- [GIVEN TEXT]:
And bring us not into temptation, but rescue us from the evil one.

As with v. 12, this final request begins with the conjunction καὶ, indicating that this is not only connected with what precedes but is within the same vein of thought. All three petitions in vv. 11-13 are uttered in faith that God will provide for a disciple’s needs. Needs for physical survival (v. 11), providential salvation (v. 12) and preserving sanctification (v. 13). Anything and everything a believer needs is addressed in this second section of the Lord’s model prayer. Though necessary, it is not enough to identify the grammatical and syntactical meaning of this request. This of course will be our first step, but then we must press on to place this request within the context of the prayer to understand precisely what we are being exhorted to pray for, so that we might pray thusly.

Understanding the Text:This final request consists of two parts. The English may seem as if there are two petitions in a single verse, but the first clause is formed with a negated subjunctive (μὴ εἰσενέγκῃς ἡμᾶς – might you not bring us) that sets the background for the petition proper formed (as usual) with the aorist imperative (ἀλλὰ ῥῦσαι ἡμᾶς – but rescue us). Jesus presents this request in two halves, where unlike the previous petition, the human temporal situation is presented first while the divine requested action is saved for the end.

- [PROVIDED MATERIAL]:
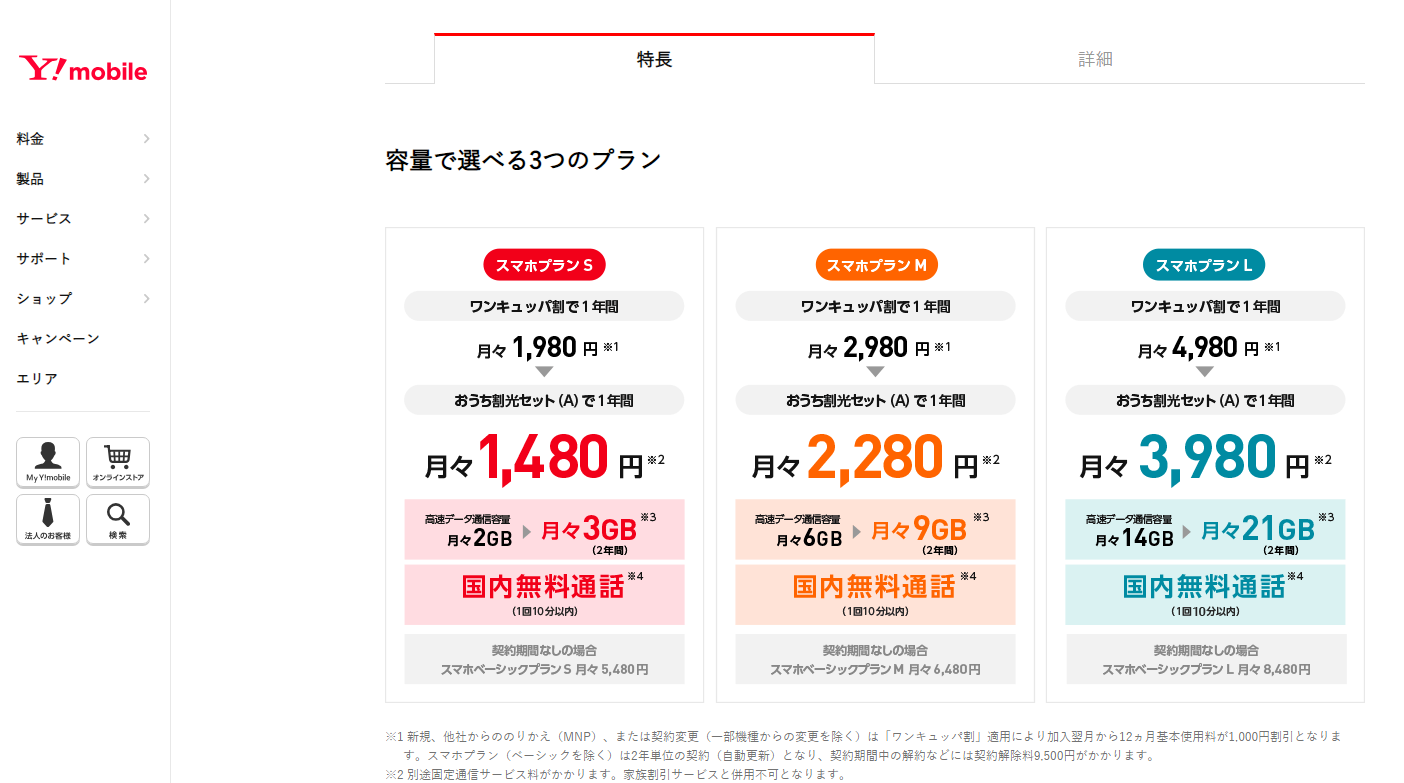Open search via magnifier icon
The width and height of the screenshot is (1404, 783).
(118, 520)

- [WHAT THIS TASK INVOLVES]:
From the commentary on the Lord's Prayer, answer these:
1. Which conjunction begins the final request, as it also begins v. 12?
2. What kind of need is v. 12 said to address?
3. What verb form is used for the petition proper?
Answer using only the commentary on the Lord's Prayer.

- [WRITTEN SOLUTION]:
1. καὶ
2. Providential salvation
3. The aorist imperative